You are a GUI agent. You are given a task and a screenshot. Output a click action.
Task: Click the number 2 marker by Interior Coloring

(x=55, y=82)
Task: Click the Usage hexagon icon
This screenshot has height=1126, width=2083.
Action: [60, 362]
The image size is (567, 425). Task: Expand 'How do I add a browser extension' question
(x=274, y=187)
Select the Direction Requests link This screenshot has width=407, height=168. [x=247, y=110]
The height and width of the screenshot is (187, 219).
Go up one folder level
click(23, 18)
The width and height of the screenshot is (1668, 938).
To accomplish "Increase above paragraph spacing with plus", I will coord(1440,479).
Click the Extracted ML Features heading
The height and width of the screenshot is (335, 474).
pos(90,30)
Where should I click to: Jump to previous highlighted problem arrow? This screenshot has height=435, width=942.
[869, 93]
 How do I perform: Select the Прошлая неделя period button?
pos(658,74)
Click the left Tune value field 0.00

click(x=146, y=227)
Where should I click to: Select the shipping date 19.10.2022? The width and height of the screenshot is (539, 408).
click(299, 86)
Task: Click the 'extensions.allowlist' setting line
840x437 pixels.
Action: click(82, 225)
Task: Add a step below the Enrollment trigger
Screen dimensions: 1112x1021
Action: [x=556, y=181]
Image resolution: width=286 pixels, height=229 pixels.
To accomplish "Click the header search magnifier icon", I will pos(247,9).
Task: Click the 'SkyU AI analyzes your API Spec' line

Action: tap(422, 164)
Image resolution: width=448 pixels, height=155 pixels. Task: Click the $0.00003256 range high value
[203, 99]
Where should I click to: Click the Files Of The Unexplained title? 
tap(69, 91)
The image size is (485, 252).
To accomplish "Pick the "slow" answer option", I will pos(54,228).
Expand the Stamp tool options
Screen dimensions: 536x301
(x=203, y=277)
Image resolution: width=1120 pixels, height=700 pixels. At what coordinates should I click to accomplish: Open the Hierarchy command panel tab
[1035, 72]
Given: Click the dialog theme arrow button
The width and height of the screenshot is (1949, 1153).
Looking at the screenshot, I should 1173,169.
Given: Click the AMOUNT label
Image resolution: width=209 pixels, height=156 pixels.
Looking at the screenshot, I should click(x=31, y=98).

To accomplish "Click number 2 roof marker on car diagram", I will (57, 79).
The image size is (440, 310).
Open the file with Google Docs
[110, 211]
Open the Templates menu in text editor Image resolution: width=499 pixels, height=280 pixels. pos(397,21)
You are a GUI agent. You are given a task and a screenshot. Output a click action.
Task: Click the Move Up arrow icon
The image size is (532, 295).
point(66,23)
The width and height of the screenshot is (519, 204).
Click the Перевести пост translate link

**Set exercise:**
Copy every item above word for word, keeping each line as it appears.

**Written answer:**
You are a GUI agent. You are given a task and a screenshot. Output a click action.
Task: Click the number 2 marker by Interior Coloring

(x=55, y=82)
Task: Click the Usage hexagon icon
This screenshot has height=1126, width=2083.
Action: [60, 362]
The image size is (567, 425). Task: Expand 'How do I add a browser extension' question
(x=274, y=187)
Select the Direction Requests link This screenshot has width=407, height=168. [x=247, y=110]
The height and width of the screenshot is (187, 219).
Go up one folder level
click(23, 18)
The width and height of the screenshot is (1668, 938).
To accomplish "Increase above paragraph spacing with plus", I will coord(1440,479).
Click the Extracted ML Features heading
The height and width of the screenshot is (335, 474).
pos(90,30)
Where should I click to: Jump to previous highlighted problem arrow? This screenshot has height=435, width=942.
[869, 93]
 How do I perform: Select the Прошлая неделя period button?
pos(658,74)
Click the left Tune value field 0.00

click(x=146, y=227)
Where should I click to: Select the shipping date 19.10.2022? The width and height of the screenshot is (539, 408).
click(299, 86)
Task: Click the 'extensions.allowlist' setting line
840x437 pixels.
Action: click(82, 225)
Task: Add a step below the Enrollment trigger
Screen dimensions: 1112x1021
Action: [x=556, y=181]
Image resolution: width=286 pixels, height=229 pixels.
To accomplish "Click the header search magnifier icon", I will pos(247,9).
Task: Click the 'SkyU AI analyzes your API Spec' line

Action: tap(422, 164)
Image resolution: width=448 pixels, height=155 pixels. Task: Click the $0.00003256 range high value
[203, 99]
Where should I click to: Click the Files Of The Unexplained title? 
tap(69, 91)
The image size is (485, 252).
To accomplish "Pick the "slow" answer option", I will pos(54,228).
Expand the Stamp tool options
Screen dimensions: 536x301
(x=203, y=277)
Image resolution: width=1120 pixels, height=700 pixels. At what coordinates should I click to accomplish: Open the Hierarchy command panel tab
[1035, 72]
Given: Click the dialog theme arrow button
The width and height of the screenshot is (1949, 1153).
Looking at the screenshot, I should 1173,169.
Given: Click the AMOUNT label
Image resolution: width=209 pixels, height=156 pixels.
Looking at the screenshot, I should click(x=31, y=98).

To accomplish "Click number 2 roof marker on car diagram", I will (57, 79).
The image size is (440, 310).
Open the file with Google Docs
[110, 211]
Open the Templates menu in text editor Image resolution: width=499 pixels, height=280 pixels. pos(397,21)
You are a GUI agent. You are given a task and a screenshot. Output a click action.
Task: Click the Move Up arrow icon
The image size is (532, 295).
point(66,23)
The width and height of the screenshot is (519, 204).
Click the Перевести пост translate link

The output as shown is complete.